Saturday: Should have worked in my garden, but lay in a deck-chair and read Damon Runyon instead. It is about this time of year that my gardening enthusiasm, so hot in the Spring, fails me, and I make my annual discovery that a weed is just as pretty as a flower if you look at it the right way. . . Sometimes I think I got too much gardening when I was a boy, and I know that many people suffered in the same way. Indeed, a friend of mine tells me that his father won a prize for the finest garden in his home town for two years in succession, and that this triumph was based firmly upon the back-breaking labour of my friend and his brothers and sisters. Thus it is in many families; the father is the planner and overseer; the children are the toilers and fieldhands; and from this uneven division of labour a fine garden springs. Gardening is an undemocratic pursuit. Somebody crawls through the flowerbeds, weeding and grovelling like the beasts that perish; somebody else strolls in the cool of the evening, smelling the flowers. There is the garden-lord and the garden-serf. When we are all socialists gardens will vanish from the earth.

– XXXI –

Sunday: I do not like showerbaths. I am a Wallower, a Prone Cleanser. Still, I admit that showers save time. When I have climbed into the tub with a few books I have withdrawn from life for at least an hour, and in the morning I have not an hour to spare, so I take showers. But as soon as I have put myself under the spray, violent hydraulic activity breaks out everywhere in the Towers; laundry-tubs are filled, toilets are flushed, teeth are cleaned, drinks are drawn, hoses are set to work and everything that can possibly be done with water is done immediately. First my shower becomes freezing cold, and as I scream and dance it becomes boiling hot again; parboiled, I work the taps feverishly, and instead of improvement, all water ceases to flow; I put my head around the curtain and roar like a sergeant-major; other voices roar back at me, but the sound of the distant Niagara makes it impossible to hear what they are saying. At some point in this struggle with the elements I manage to step on the soap, and I am thinking of hanging a strap from the ceiling of the shower, as in a street-car, or possibly getting a lineman’s safety-harness from the Bell Telephone Company. Showers will be the death of me.

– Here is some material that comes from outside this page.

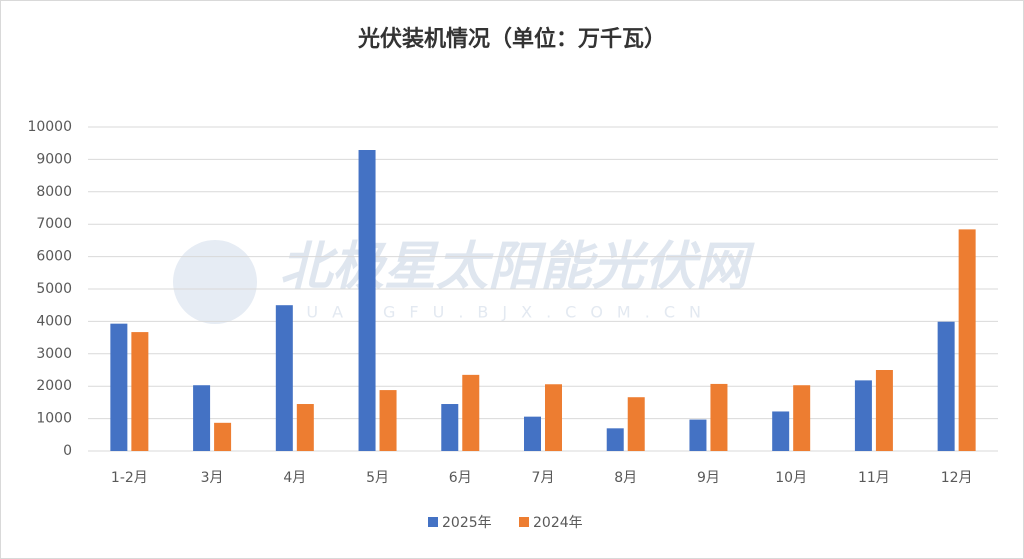  What do you see at coordinates (460, 478) in the screenshot?
I see `x-tick-label: 6月` at bounding box center [460, 478]. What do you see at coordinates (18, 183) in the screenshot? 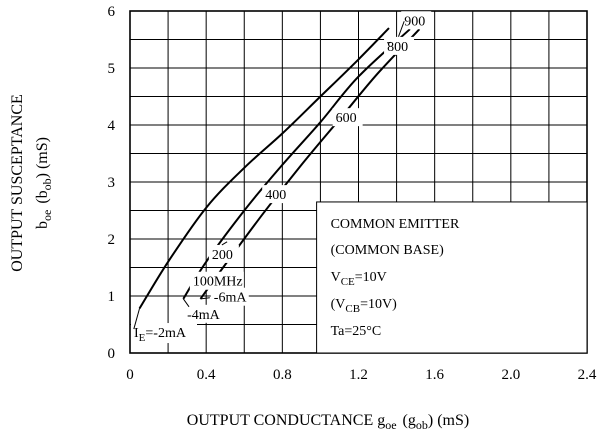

Monday: When I was a lad naughty boys used to shout an offensive rhyme at Chinese citizens, accusing them of eating rats — of chewing them up like ginger-snaps, in fact. Today I read that Captain C. L. Cameron, the explorer, ate rats not merely from necessity, but because they were excellent food. He made a dressing of breadcrumbs, herbs, and the liver and heart of the animal, and then roasted his rat for a few minutes in a hot oven; he declared the flavour to be delicious and said it was not unlike snipe. Which just shows that we are missing a good thing through a foolish prejudice. There are constant complaints about the number and destructiveness of rats. We have merely to declare the rat a table delicacy and it will immediately become hard to raise, like turkey, and will only eat expensive special fodder, like mink. I have always said that the way to get rid of dandelions is to declare them a rare and costly flower; they would then become as fragile as orchids; the same technique would work with rats.